Without losing the core contraction, extend out in all directions. Push your hands into the wall, extend out through the heels of both legs, and draw your spine long. Although you'll eventually want to gaze at your thumbs when you do Virabhadrasana III in the center of the room, gaze at the floor for now, keeping your head between your arms. In this alignment, it's easier to lengthen through the arms, shoulders, and upper back—and to avoid overarching the lower back. Hold this position for five to 10 breaths; then, with control, lower your foot to the floor, coming back down through the transitional position and up into Virabhadrasana I again.
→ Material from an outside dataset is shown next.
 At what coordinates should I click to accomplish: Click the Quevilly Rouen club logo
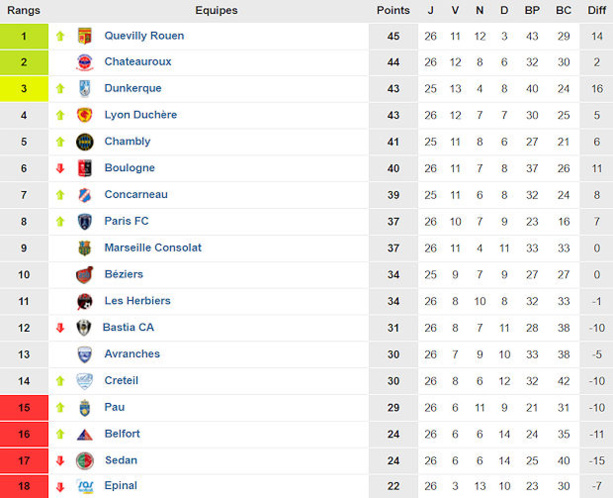(x=85, y=36)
Straighten the right leg, then position yourself to repeat the whole sequence on the other side. Over time, you can try to lessen your dependence on the wall for balance; when you become more secure, you might try bringing your fingertips instead of your palms to the wall. Eventually, your aim will be to separate yourself from the wall completely.
The Cosmic Rhythm
When you work on Virabhadrasana III in the middle of the room, the sequence is the same as at the wall. Three elements will aid you in making a successful transition to Virabhadrasana III and in holding your balance once you get there: Ujjayi Pranayama, the bandhas, and a focused drishti (gaze). The breath fuels the fiery nature of the pose, the bandhas keep you centered and energized, and the drishti contributes to your balance and stability.
Come into a strong, stable Virabhadrasana I in the center of the room, checking to see that your gaze is directed at your thumbs (or at the space between them if your hands are shoulder width apart). Then exhale to bend at the hips and extend your torso out over your right leg; breathing smoothly and deeply, holding your gaze on your thumbs, and using the bandhas, lift radiantly into Virabhadrasana III.
As you shift your weight to do this, send prana strongly down through your right leg, connecting with gravity, and let that solidity supercharge your lift into the pose. Then send prana equally strongly out through the horizontal plane created by your torso, arms, and raised left leg. Making sure you're not hyperextending your right knee, hold Virabhadrasana III for as many deep, even breaths as you can without strain. To come out of the posture, bend the standing leg and lower yourself back into Virabhadrasana I. Straighten your right leg, turn the feet to the left, and repeat the pose on the left side.
As you practice and become stronger in Virabhadrasana III, you learn to tune in to perfect harmony, finding the balance between contracting (rooting down through your standing leg for steadiness) and expanding (radiating out through the crown of your head, your tailbone, the tips of your toes, and your fingertips). You find yourself pulsating: expanding, contracting, expanding again, over and over. Everything falls into place as you drop into the organic, eternal rhythm of this pulsation, and suddenly it hits you: You really are a star.